Das sieht Bevernaege ähnlich. Er spricht davon, dass es den Arbeitskreisen an klaren Aufträgen gefehlt habe. Das habe dazu geführt, dass man sich im Arbeitskreis Motorisierter Individualverkehr zunächst intensiv mit der B26n befasst habe, bis man erfuhr, dass man sich rein auf den Lohrer Raum konzentrieren solle. "Da hätten wir uns viel Zeit sparen können", sagt Bevernaege. Die von der Stadt organisierten Workshops seien in seinen Augen keine solchen gewesen. Ihm habe dafür die Gruppenarbeit und "Redefreiheit" gefehlt.

Trotz ihrer Kritikpunkte hoffen und erwarten die Sprecher der Arbeitskreise, dass es mit dem Verkehrskonzept weiter vorangeht. Der Stadtrat soll an diesem Mittwoch beschließen, welche Szenarien er simuliert und näher untersucht haben will. Es könnte dabei beispielsweise um Fragen wie Tempolimits, Einbahnstraßenregelungen oder dem Radweg vorbehaltene Straßen gehen, wobei Imgrund moniert, dass der Radverkehr seiner Information nach nicht Bestandteil der Simulation sein soll.

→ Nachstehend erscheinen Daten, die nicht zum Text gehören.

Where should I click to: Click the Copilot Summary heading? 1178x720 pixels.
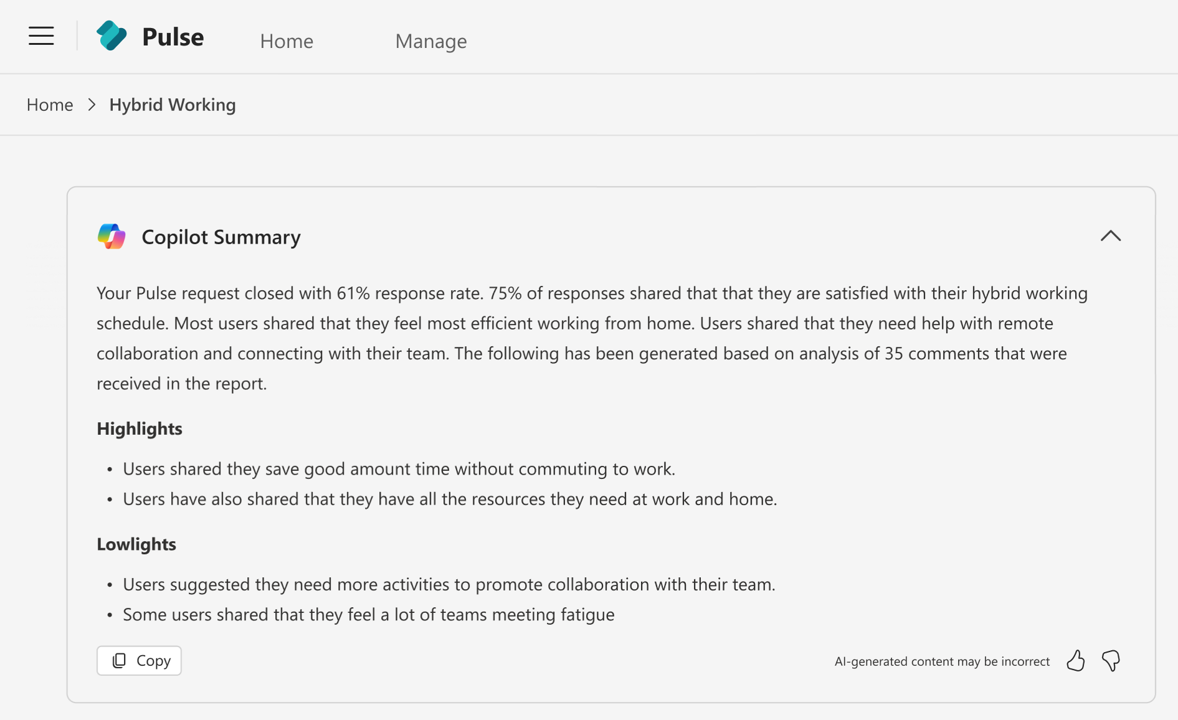(220, 237)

Für Pototzky steht fest, dass die wirklich interessante Phase der Arbeit am Verkehrsentwicklungskonzept erst noch beginnt, dann nämlich, wenn es um konkrete Fragen gehe wie die, welcher Verkehrsform an welcher Stelle im Stadtgebiet Vorrang eingeräumt wird. Das berge viele Konfliktfelder, weiß Pototzky.

Die Sprecher der Arbeitskreise hoffen, auch dann noch mitreden zu können, wenn es an solch konkrete Fragen geht. Bisher sei man "eher sporadisch eingebunden" gewesen, sagt Bevernaege. Seine Erwartung sei, dass sich die Arbeitskreise zumindest zu den Modellberechnungen wieder äußern können. Auf die Frage, ob sie damit rechnen, dass am Ende ein Verkehrskonzept stehen wird, welches konkreten Nutzen für die Stadt entfaltet, antworten die Arbeitskreise-Sprecher alle mit Ja. "Das Ergebnis wird gut, da bin ich optimistisch", sagt Bevernaege.

Die Sitzung des Stadtrates beginnt an diesem Mittwoch, 27. Januar, um 17.45 Uhr in der Stadthalle.